Parece, finalmente, que a protecção desordenada de Marat não foi nada benéfica a Bottineau. Aliás, Marat abandonará, pouco a pouco, a ciência pela actividade política e o autor da “nauscopia” perderá o seu último protector.
Minado pele decepção e pela incompreensão dos seus compatriotas, Etienne Bottineau morreu numa data que se pode situar por volta de 1788.
Levou consigo o segredo da “nauscopia”.
«Se devo acabar a minha vida com decepção e humilhação», escrevera Bottineau, «antes de ter podido explicar a minha descoberta, o mundo será, sem dúvida, privado durante um certo tempo de uma arte que teria feito as honras do século XVIII».
Sobre a natureza desta arte ainda se interrogam as pessoas, O caso de Etienne Bottineau representa um enigma. Não se pode falar de impostura. Os testemunhos das suas visões são demasiado numerosos para que se possa falar de ilusão colectiva, tanto mais que esses testemunhos provêm de pessoas, a priori, incrédulas e nada suspeitas de indulgência face a Bottineau.
Seria ele dotado de um dom excepcional? A recolha de factos históricos refere o caso de um siciliano capaz, a partir do promontório de Marsala, de distinguir os navios que entravam no porto de Tunis, a uma distância de duzentos quilómetros. Os anais médicos citam alguns casos parecidos. Por exemplo, o de uma inglesa que vivia em Suffolk, no decurso de 1950. A sua acuidade visual era duas vezes mais forte do que um indivíduo normal.
Admitindo, todavia que Bottineau fosse também dotado duma tal visão, o alcance desta teria sido de qualquer modo inferior ao alcance dos binóculos dos vigias. Ora os testemunhos são formais: Bottineau descobria a presença dos navios muito antes destes últimos.
Era então uma miragem? Era uma das hipóteses de Bernardino de Saint-Pierre e, depois dele, de certos escritores científicos. Mas uma miragem produz-se em circunstâncias fortuitas e bem determinadas. No mar, nomeadamente, é preciso que a água seja mais quente do que o ar. É inconcebível que essas condições tenham sido produzidas durante todas as observações de Bottineau – uma quinzena de anos. A hipótese da miragem, ou em rigor, da observação do voo das aves, não pode ser considerada senão em casos muito precisos.
Resta uma outra explicação: a do próprio Bottineau na sua Nauscopia . Sublinhemos bem que ele não afirmava ver os navios mas somente os meteoros que se encontravam em redor deles.
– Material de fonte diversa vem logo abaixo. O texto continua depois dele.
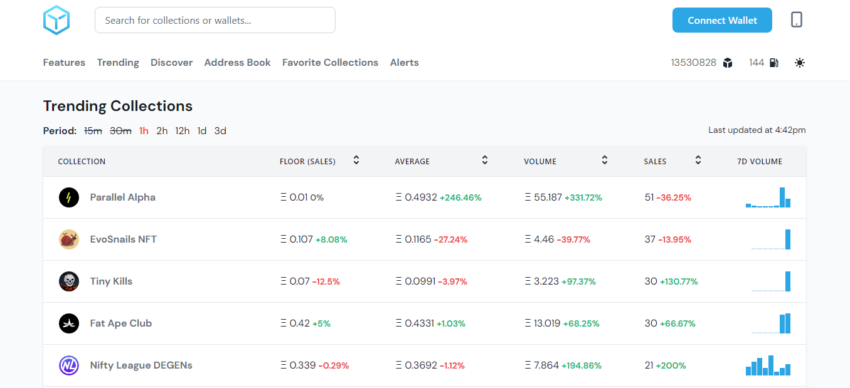Open the Favorite Collections menu item
The image size is (850, 388).
(330, 63)
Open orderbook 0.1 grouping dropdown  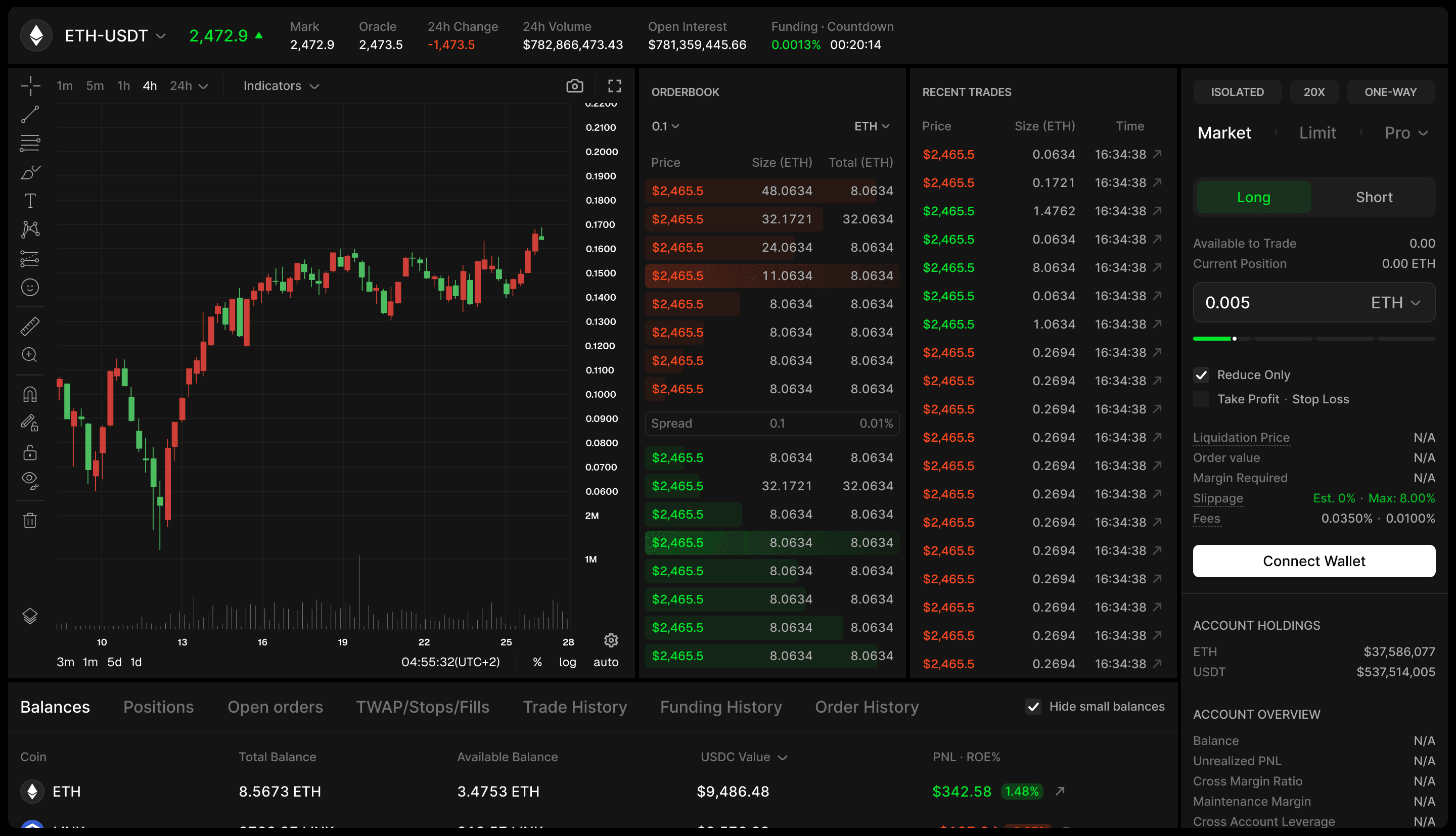click(x=665, y=126)
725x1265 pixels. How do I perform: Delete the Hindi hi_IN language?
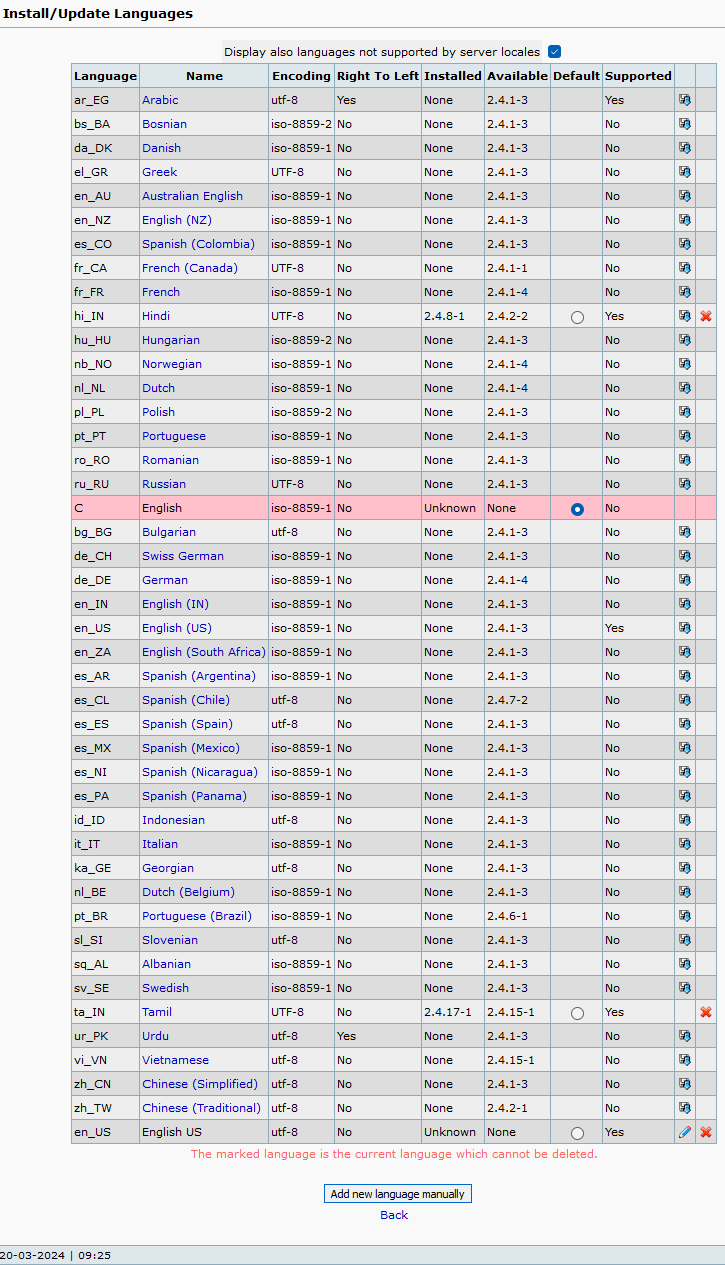tap(706, 316)
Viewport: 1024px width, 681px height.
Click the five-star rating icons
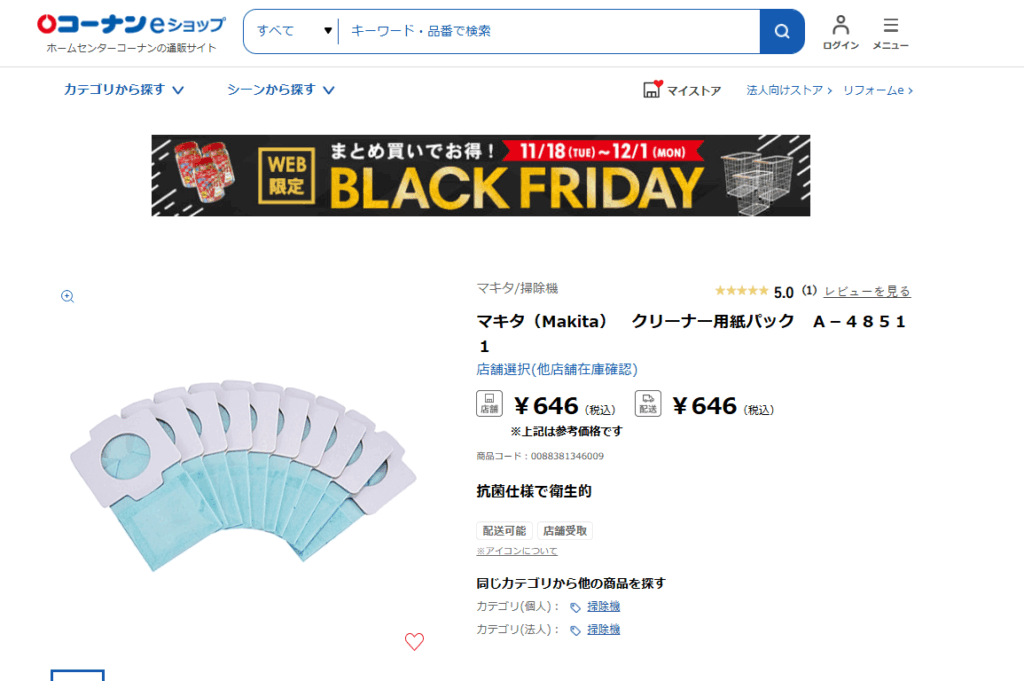coord(741,291)
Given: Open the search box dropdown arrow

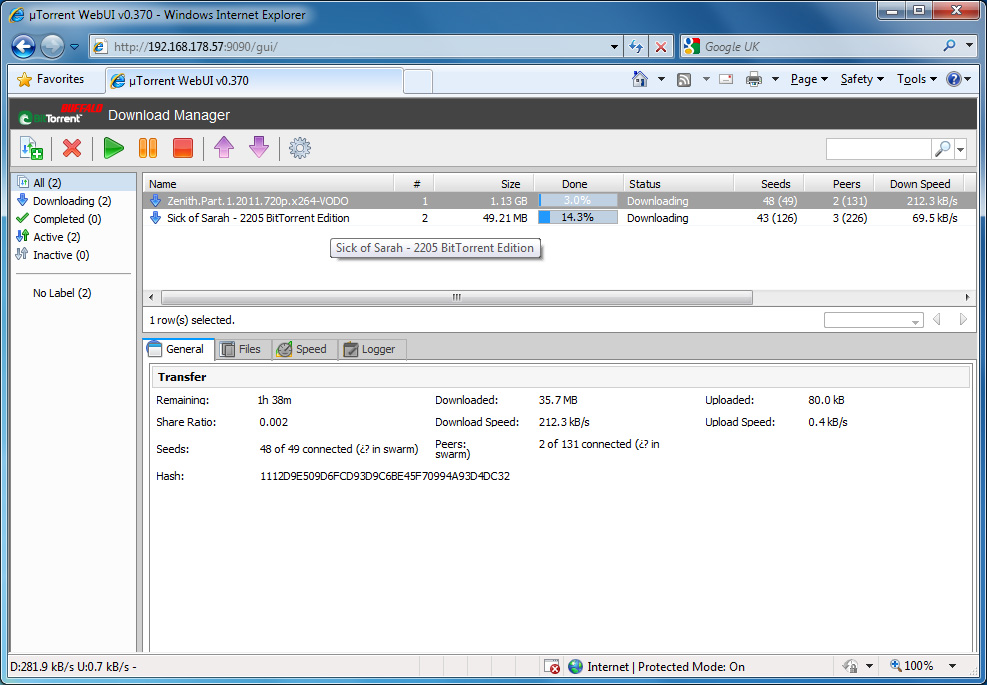Looking at the screenshot, I should [961, 149].
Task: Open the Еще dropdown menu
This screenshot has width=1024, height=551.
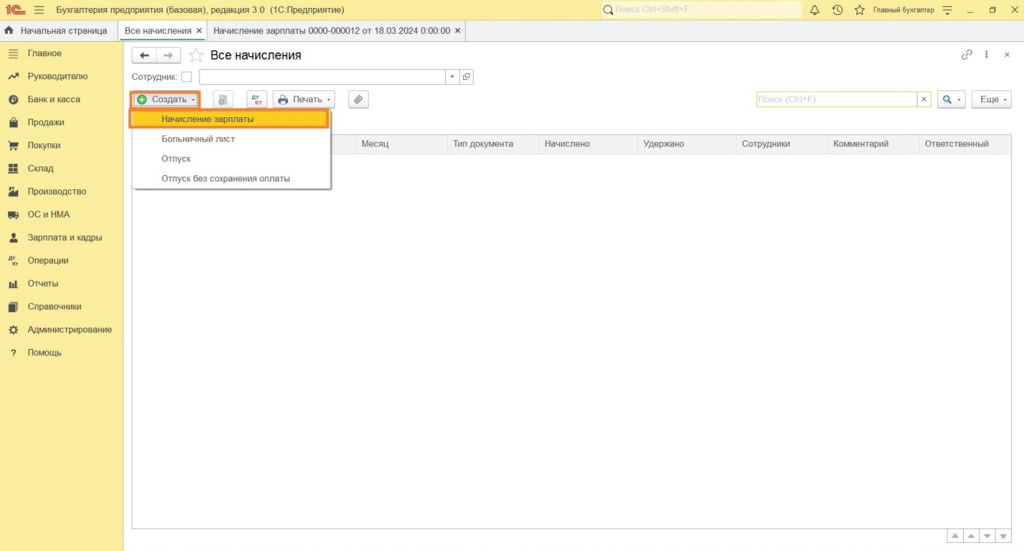Action: [x=994, y=100]
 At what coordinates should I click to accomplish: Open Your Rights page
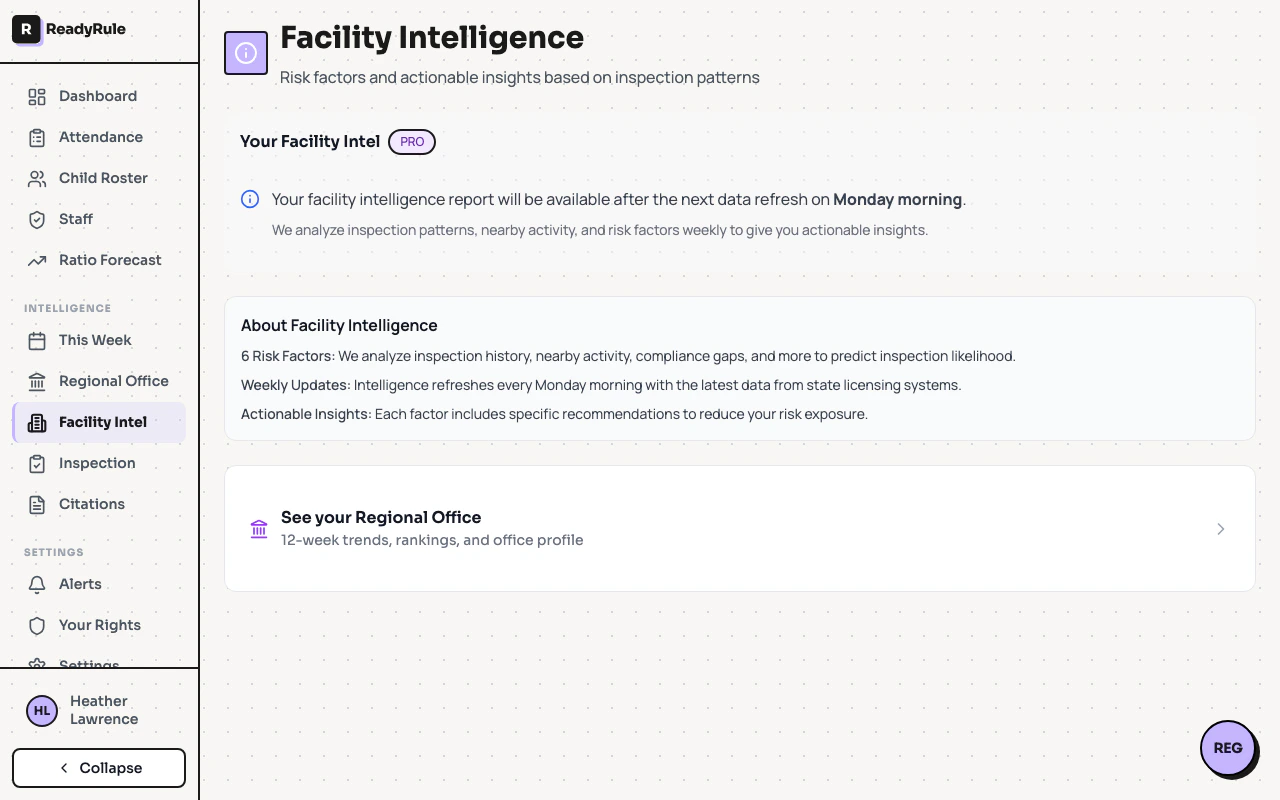pos(99,625)
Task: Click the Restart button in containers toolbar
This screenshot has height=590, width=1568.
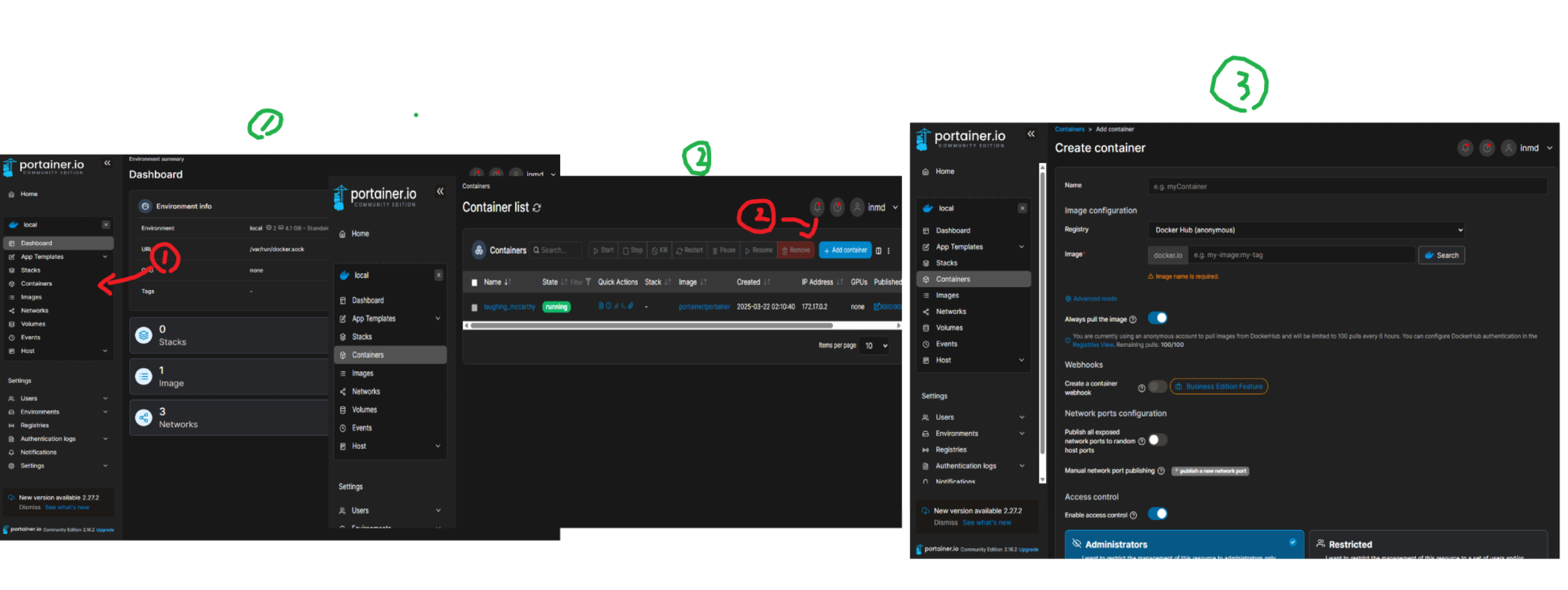Action: pos(689,250)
Mas o que são exactamente esses meteoros que têm forma, cor, consistência? É preciso confessar que o que nos diz Bottineau nos deixa perplexos. Lendo bem as suas explicações, não chegamos a compreender a natureza exacta desses meteoros. A conclusão será que, mesmo se a acuidade visual de Bottineau fosse normal, a retina dos seus olhos seria extremamente sensível a certas colorações, a certas estruturas da atmosfera.
(…) Na obra Invisible Horizon, Vincent Gaddis expõe uma teoria sedutora, por muito que seja frágil. «As observações de Bottineau», escreve ele, «eram não de carácter objectivo, mas subjectivo. Os “meteoros” consttituem projecções do seu próprio espírito.» Por outras palavras, Bottineau tinha poderes de vidência e a essa vidência completamente interior, ele dava inconscientemente uma aparência física.
O caso Bottineau continua a ser para nós, como para os seus contemporâneos, um enigma por resolver. No entanto, faz aparecer um desses sonhos incensatos como por vezes o mar suscita. O sonho dos homens, a quem a luta quotidiana com ele teria conferido um pouco dos poderes mágicos que lhe concedemos.